Segundo eles, o novo sistema tributário (IBS, CBS e Imposto Seletivo — IS) precisa ir além de regras claras, com mecanismos para reduzir o contencioso e dar previsibilidade.
Para Salusse, transação tributária é uma solução consensual alinhada com a Constituição e a eficiência. Ele salientou a necessidade de uniformização de regras pelo Comitê Gestor do IBS e de ajustes, como mais clareza sobre honorários, agilidade com precatórios e critérios transparentes.

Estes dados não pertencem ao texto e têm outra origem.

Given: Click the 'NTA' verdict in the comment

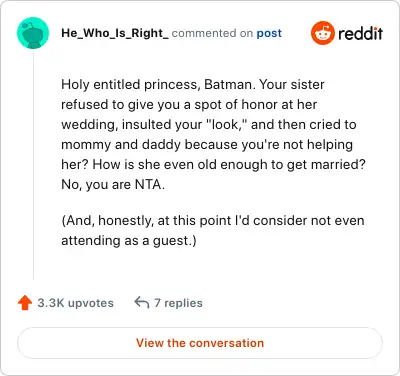Looking at the screenshot, I should [x=148, y=184].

Já Pires apresentou o Acordo Paulista como instrumento de conformidade e desjudicialização, explicou o grau de recuperabilidade como base para descontos e parcelamentos e alertou que a classificação é dinâmica, exigindo atenção dos contribuintes.
Uma reforma que exige nova postura profissional
Encerrando o congresso, Tácio Lacerda Gama, professor na PUC/SP e presidente do Instituto de Aplicação do Tributo (IAT), refletiu sobre a nova era digital. Ele argumentou que a advocacia e o Judiciário operam em um ambiente radicalmente transparente, onde “teses fracas não sobrevivem” e a credibilidade técnica é o ativo principal. “O que nos trouxe até aqui talvez não nos leve adiante”, sintetizou, defendendo uma postura profissional de rigor e clareza para navegar no sistema guiado por precedentes.

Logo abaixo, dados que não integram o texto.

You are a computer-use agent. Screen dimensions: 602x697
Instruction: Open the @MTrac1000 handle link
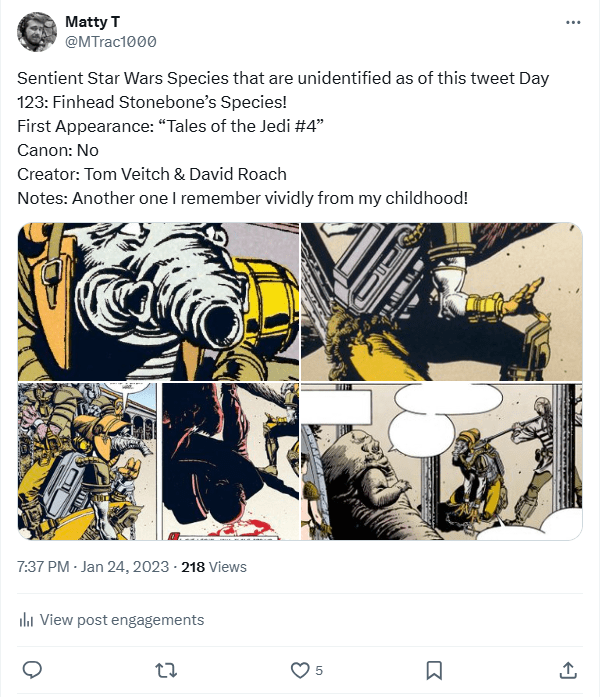tap(110, 42)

Ao longo dos painéis, ficou claro que o sucesso da reforma depende de mais do que a nova legislação. São necessários ajustes na governança, robustez técnica e um diálogo federativo verdadeiro. O 7º Congresso do Codecon/SP, ao fomentar esse debate crítico e plural, cumpriu com excelência a sua missão de defender o contribuinte e buscar avanços para um sistema tributário mais justo e eficiente para todos.
“O contribuinte é o financiador do Estado, que produz riqueza, gera empregos e oportunidades e entrega parte do fruto do seu trabalho para que o Poder Público cumpra a sua missão constitucional. E, por isso, tem o direito de ser tratado com respeito, clareza, equilíbrio e segurança jurídica. O Codecon/SP, instituído pela Lei Complementar 939/2003, nasceu dessa visão e se transformou, ao longo de sua história, em um dos maiores símbolos de maturidade institucional de que São Paulo dispõe. E serve de exemplo para o Brasil, como promotor do debate, que transforma, a antes conturbada relação entre Fisco e contribuinte, em um diálogo em pé de igualdade, que coloca todos na mesma mesa para pensar, em conjunto, as melhores decisões para o País”, finalizou Costa, da FecomercioSP.